Painless, non-surgical alternative for chronic pain

But there is still much value to be gained from folk medicine. The treatment for malaria, quinine, was discovered from Amazonian folk medicine. The big question is – how did these ancient folk doctors discover quinine? One of our favourite scientists, American astronomer and popular science writer, Carl Sagan, explained it best:

“Quinine comes from an infusion of the bark of a particular tree from the Amazon rainforest. How did pre-modern people ever discover that a tea made from this tree, of all the plants in the forest, would relieve the symptoms of malaria?

They must have tried every tree and every plant – roots, stems, bark, leaves – tried chewing on them, mashing them up, making an infusion. This constitutes a massive set of scientific experiments continuing over generations – experiments that moreover could not be duplicated today for reasons of medical ethics. Think of how many bark infusions from other trees must have been useless, or made the patient retch or even die. In such a case, the healer chalks these potential medicines off the list, and moves on to the next. The data of ethnopharmacology may not be systematically or even consciously acquired. By trial and error, though, and carefully remembering what worked, eventually they get there – using the molecular riches in the plant kingdom to accumulate a pharmacopoeia that works.

Absolutely essential, life-saving information can be acquired from folk medicine and in no other way.”

We believe that this same process of trial-and-error experimentation happened for the development of YAPCHANKOR’s herbal medicine for muscle and joint pain. Ancient Chinese physicians must have experimented with many different herbs and combinations thereof and tried it on injuries. This particular medicine system also developed in a subfield of Chinese culture, martial arts. Martial arts or kungfu in China, started around 2,000 years ago, and the injuries sustained during training or battles had to be addressed, which led to the development of a specialised field of Chinese medicine.

It is likely that kung fu and medicine for treating musculoskeletal injuries developed hand-in-hand. There have been stories of ancient grandmasters who were also healers, and these anecdotes have been popularised in Hong Kong movies like Once Upon A Time In China, where Jet Li played the role of Wong Fei Hung, a kungfu sifu and also master healer. These grandmasters kept the medicine formulas secret, and typically passed them on to their direct family heirs.

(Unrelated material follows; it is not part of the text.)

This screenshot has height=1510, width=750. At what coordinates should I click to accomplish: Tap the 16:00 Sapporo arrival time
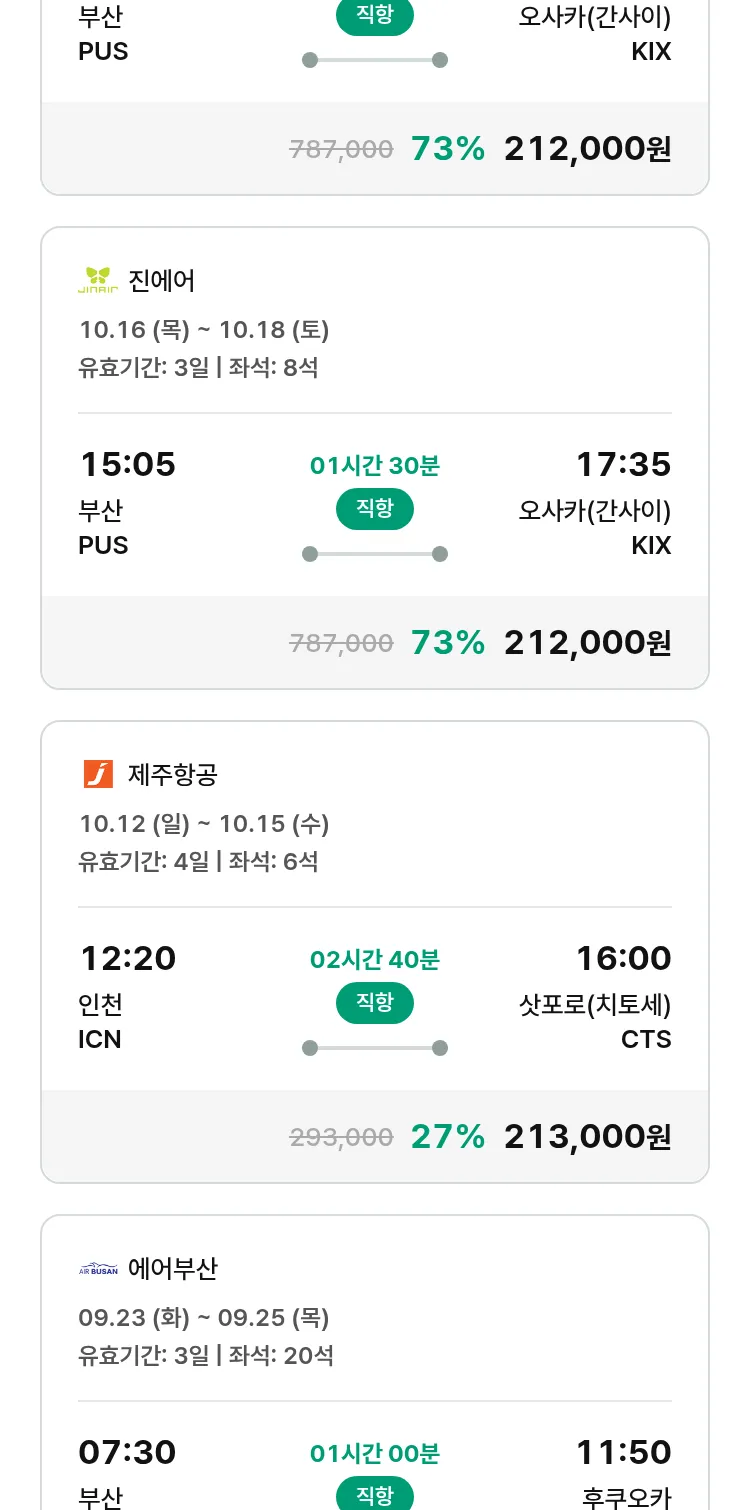(623, 959)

Yap Shu Shen treating school children

Yap Shu Shen treating school children

The founders of YAPCHANKOR come from a line of martial arts grandmasters. Yap Shu Shen, who is the father of the Yap Chan Kor, was a grandmaster from Northern China who was sent by the Chin Woo Martial Arts Association in China to what was then Malaya, in the 1930s to spread the art of kungfu. His ancestors were themselves sifus, and trained with various notable masters in China, including the famed martial monks of the Shaolin Temple. In the Chin Woo history of the Yap masters, it is said that the head monk of the Shaolin Temple passed on various secrets to an ancestor of Yap Shu Shen, which may also have included certain healing secrets.

Nonetheless, it is rare in today’s modern world for these formulas to have survived because during Mao’s Cultural Revolution, much of China’s intellectual history was destroyed, including the knowledge of these kungfu masters. Yap Shu Shen escaped this period because he had made a life for himself in Malaya, and so managed to preserve the healing secrets that were passed down to him. These secrets are what form YAPCHANKOR’s trademark use of proprietary Chinese medicine in combination with physiotherapy.

One final note worth mentioning – although there are many other “sinsehs” in Malaysia who use Chinese medicine to treat injuries, almost all of them do not come from an authentic line of martial arts grandmasters, and so do not have a really differentiated medicine. What they do have and normally use, are generic formulas that are found in today’s Traditional Chinese Medicine textbooks. Based on our observations with patients who have been treated by sinsehs elsewhere, it is clear that the efficacy of these generic medicines pales in comparison to the proprietary Chinese medicine used at YAPCHANKOR.